:: WHAT TO WORK ON ::
Below are records; copy exactly the line containing "Screen dimensions: 500x472" and every line after it, through the last.
===== RECORDS =====
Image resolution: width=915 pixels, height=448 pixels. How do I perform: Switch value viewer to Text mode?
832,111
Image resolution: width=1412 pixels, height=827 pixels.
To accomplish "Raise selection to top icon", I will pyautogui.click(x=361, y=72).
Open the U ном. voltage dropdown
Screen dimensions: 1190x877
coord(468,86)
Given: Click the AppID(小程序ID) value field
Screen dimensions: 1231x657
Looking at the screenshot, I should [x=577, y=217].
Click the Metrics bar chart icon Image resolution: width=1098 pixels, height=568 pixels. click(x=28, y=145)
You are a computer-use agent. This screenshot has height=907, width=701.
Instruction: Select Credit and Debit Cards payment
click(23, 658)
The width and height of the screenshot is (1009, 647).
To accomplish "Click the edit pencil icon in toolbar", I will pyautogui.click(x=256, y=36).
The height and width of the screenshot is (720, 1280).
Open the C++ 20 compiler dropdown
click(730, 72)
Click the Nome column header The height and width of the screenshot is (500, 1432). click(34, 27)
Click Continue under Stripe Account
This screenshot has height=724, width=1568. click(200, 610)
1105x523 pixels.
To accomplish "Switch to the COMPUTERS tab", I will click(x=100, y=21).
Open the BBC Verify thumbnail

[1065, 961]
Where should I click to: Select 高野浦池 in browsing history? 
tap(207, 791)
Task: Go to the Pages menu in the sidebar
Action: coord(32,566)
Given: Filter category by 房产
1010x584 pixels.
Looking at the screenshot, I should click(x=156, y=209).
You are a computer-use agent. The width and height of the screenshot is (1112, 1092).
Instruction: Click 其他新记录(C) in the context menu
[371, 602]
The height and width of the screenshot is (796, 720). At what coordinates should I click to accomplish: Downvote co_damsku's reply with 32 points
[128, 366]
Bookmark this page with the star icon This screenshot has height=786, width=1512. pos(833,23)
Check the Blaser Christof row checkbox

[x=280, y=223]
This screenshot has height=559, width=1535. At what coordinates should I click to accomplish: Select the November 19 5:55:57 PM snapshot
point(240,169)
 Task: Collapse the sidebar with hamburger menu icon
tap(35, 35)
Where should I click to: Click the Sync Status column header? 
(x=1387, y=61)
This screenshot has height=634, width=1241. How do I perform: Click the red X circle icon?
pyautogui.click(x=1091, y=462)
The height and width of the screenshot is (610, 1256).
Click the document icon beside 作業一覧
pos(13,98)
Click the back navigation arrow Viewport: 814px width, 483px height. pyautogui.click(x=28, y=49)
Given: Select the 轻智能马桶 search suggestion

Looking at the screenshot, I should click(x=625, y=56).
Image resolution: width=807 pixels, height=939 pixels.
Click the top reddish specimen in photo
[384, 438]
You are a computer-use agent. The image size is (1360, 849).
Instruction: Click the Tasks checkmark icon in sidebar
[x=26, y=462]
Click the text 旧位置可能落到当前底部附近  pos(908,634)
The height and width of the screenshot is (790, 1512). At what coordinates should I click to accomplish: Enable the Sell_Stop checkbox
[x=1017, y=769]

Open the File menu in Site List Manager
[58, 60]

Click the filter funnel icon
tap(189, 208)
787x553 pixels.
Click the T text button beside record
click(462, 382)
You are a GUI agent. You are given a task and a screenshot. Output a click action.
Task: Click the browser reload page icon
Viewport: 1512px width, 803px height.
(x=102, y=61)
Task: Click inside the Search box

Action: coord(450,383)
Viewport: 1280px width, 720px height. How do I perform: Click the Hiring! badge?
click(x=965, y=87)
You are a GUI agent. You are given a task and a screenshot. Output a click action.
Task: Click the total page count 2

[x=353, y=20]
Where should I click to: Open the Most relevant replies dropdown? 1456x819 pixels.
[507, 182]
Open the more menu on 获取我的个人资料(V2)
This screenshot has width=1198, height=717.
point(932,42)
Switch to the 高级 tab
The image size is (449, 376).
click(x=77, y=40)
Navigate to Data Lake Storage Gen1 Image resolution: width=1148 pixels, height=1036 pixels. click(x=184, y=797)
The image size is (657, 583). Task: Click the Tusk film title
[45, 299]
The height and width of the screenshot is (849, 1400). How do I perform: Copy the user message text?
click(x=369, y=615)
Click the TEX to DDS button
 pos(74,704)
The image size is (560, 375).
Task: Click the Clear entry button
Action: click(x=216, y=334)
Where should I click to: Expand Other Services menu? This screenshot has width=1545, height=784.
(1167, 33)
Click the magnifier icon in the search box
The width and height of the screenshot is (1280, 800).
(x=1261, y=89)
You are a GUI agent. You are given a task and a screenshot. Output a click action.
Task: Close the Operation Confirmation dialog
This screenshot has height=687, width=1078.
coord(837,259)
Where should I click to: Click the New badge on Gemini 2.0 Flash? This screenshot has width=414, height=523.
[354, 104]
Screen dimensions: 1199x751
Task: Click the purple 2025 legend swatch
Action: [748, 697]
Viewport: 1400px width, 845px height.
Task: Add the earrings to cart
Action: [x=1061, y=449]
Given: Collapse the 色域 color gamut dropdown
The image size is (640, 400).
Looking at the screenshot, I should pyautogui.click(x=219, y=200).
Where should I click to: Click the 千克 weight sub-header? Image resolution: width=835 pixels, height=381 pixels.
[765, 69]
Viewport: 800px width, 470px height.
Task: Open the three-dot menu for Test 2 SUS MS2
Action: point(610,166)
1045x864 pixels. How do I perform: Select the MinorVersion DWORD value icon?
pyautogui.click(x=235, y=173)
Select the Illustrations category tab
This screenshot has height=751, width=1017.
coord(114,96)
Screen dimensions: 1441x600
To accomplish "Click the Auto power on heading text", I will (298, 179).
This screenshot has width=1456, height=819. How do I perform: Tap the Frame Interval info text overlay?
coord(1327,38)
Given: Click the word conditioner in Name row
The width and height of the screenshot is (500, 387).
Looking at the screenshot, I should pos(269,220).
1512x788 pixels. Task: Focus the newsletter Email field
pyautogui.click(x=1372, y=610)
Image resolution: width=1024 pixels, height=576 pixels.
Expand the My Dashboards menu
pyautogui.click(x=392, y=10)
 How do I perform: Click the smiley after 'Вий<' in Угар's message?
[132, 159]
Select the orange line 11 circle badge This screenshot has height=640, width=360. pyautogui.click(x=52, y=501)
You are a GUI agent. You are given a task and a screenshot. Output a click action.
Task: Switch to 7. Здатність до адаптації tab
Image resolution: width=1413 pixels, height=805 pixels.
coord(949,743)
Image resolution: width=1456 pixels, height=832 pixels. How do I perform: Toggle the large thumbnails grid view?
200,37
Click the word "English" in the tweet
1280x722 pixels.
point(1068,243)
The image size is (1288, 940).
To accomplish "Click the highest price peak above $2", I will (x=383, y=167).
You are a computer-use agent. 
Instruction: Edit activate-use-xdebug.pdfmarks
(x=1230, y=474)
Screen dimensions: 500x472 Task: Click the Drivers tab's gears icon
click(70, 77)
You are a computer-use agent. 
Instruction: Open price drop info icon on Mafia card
=====
:: WRITTEN REPLY ::
Screen dimensions: 500x472 Task: Click the Drivers tab's gears icon
click(70, 77)
You are a computer-use agent. 
Instruction: Open price drop info icon on Mafia card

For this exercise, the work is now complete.